Pourtant la concurrence y est importante y compris dans l’approche des fictions documentaires. Emilie Arfeuil , photographe, et Alexandre Liebert remettent ici en scène Scars of Cambodia. Un passé sous silence. Lors de plusieurs voyages au Cambodge ils rencontrent Tut, un survivant du sanglant régime Khmers Rouges. Ils vont lentement gagner sa confiance et entrer dans un long dialogue avec lui qui par delà la langue se nourrit de mimes et de ce que les danseurs et performers pratiquent comme ré-enacment . Cette complicité qui se tient dans l’ombre de sa demeure met en avant le corps torturé dans une grammaire gestuelle minimale où l’empathie s’incarne avec subtilité dans l’intimité partagée.

La danse est aussi présente dans la pratique de Kensaku Seki avec sa série Gokab (Chance) qui illustre les liens de jeunes du Bhoutan avec le hip hop pourvoyeur possible d’un avenir meilleur.
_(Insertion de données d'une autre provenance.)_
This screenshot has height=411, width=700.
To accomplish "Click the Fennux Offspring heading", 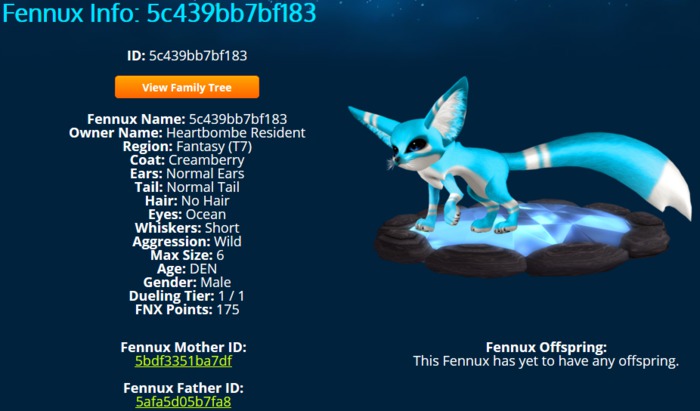I will pos(546,347).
De grands ensembles photo-graffités entrent en synergie avec des portraits revendicatifs de cette liberté et de ces espoirs. L’ensemble est tonique et nous oblige à une lecture décalée du fait des formats géants.

Pour rester critique vis à vis de cette manifestation exigeante on peut se demander quand ses graphistes accepteront que les textes en jaune sur fond blanc sont à peine lisibles. Dommage pour la communication. Et faute partagée entre les programmateurs et l’artistes pourquoi les sombres tirages nocturnes de Marvin Tang sont ils protégés par une vitre qui en empêche toute lecture dans une multiplication des reflets tous azimuts. Ce travail subtil et aux lumières somptueuses sur des lieux précaires de Singapour mérite un vrai regard.

Cette édition est l’occasion de renouer avec deux oeuvres d’artistes majeurs, l’australien Max Pam et l’américaine Cuchi White récemment décédée. Lui rendre ainsi un hommage est tout à fait mérité. On peut trouver dommage le parti pris de réunir les oeuvres par sujet, géographique ou thématique. Cela rend la vision de la photographe un peu trop formaliste et nous avons du mal à isoler les grandes images qui y sont intégrées, pourtant elles sont nombreuses et révèlent avec intelligence et subtilité Les incongruités du réel comme le titrent les deux commissaires invitées.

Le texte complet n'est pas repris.